# [Task details]
Every record that follows should appear again in your answer, exactly the same.

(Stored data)
▬▬▬

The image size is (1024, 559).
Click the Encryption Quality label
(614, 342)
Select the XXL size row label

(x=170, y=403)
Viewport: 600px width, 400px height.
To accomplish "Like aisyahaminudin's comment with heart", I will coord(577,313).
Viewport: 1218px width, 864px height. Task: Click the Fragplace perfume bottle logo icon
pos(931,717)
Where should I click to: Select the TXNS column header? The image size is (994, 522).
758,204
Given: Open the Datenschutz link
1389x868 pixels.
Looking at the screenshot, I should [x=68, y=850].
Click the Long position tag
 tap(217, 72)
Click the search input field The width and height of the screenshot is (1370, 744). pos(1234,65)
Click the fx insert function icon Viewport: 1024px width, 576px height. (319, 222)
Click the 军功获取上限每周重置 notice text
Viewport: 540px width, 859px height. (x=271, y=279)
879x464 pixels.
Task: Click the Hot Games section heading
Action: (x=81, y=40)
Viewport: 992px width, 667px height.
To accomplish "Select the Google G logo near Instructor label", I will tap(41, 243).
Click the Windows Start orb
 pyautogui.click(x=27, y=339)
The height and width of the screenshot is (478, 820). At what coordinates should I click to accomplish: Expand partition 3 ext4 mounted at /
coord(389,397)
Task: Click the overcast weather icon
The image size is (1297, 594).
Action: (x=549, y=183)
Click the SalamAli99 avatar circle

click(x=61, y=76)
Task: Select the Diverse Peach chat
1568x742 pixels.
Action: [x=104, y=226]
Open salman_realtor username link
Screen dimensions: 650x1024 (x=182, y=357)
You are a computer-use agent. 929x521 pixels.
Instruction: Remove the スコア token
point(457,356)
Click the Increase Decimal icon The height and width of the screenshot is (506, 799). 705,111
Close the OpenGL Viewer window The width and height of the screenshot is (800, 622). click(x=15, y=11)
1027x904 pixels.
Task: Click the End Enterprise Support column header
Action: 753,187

▬▬▬

# [Worked solution]
The image size is (1024, 559).
Click the Encryption Quality label
(614, 342)
Select the XXL size row label

(x=170, y=403)
Viewport: 600px width, 400px height.
To accomplish "Like aisyahaminudin's comment with heart", I will coord(577,313).
Viewport: 1218px width, 864px height. Task: Click the Fragplace perfume bottle logo icon
pos(931,717)
Where should I click to: Select the TXNS column header? The image size is (994, 522).
758,204
Given: Open the Datenschutz link
1389x868 pixels.
Looking at the screenshot, I should [x=68, y=850].
Click the Long position tag
 tap(217, 72)
Click the search input field The width and height of the screenshot is (1370, 744). pos(1234,65)
Click the fx insert function icon Viewport: 1024px width, 576px height. (319, 222)
Click the 军功获取上限每周重置 notice text
Viewport: 540px width, 859px height. (x=271, y=279)
879x464 pixels.
Task: Click the Hot Games section heading
Action: (x=81, y=40)
Viewport: 992px width, 667px height.
To accomplish "Select the Google G logo near Instructor label", I will tap(41, 243).
Click the Windows Start orb
 pyautogui.click(x=27, y=339)
The height and width of the screenshot is (478, 820). At what coordinates should I click to accomplish: Expand partition 3 ext4 mounted at /
coord(389,397)
Task: Click the overcast weather icon
The image size is (1297, 594).
Action: (x=549, y=183)
Click the SalamAli99 avatar circle

click(x=61, y=76)
Task: Select the Diverse Peach chat
1568x742 pixels.
Action: [x=104, y=226]
Open salman_realtor username link
Screen dimensions: 650x1024 (x=182, y=357)
You are a computer-use agent. 929x521 pixels.
Instruction: Remove the スコア token
point(457,356)
Click the Increase Decimal icon The height and width of the screenshot is (506, 799). 705,111
Close the OpenGL Viewer window The width and height of the screenshot is (800, 622). click(x=15, y=11)
1027x904 pixels.
Task: Click the End Enterprise Support column header
Action: 753,187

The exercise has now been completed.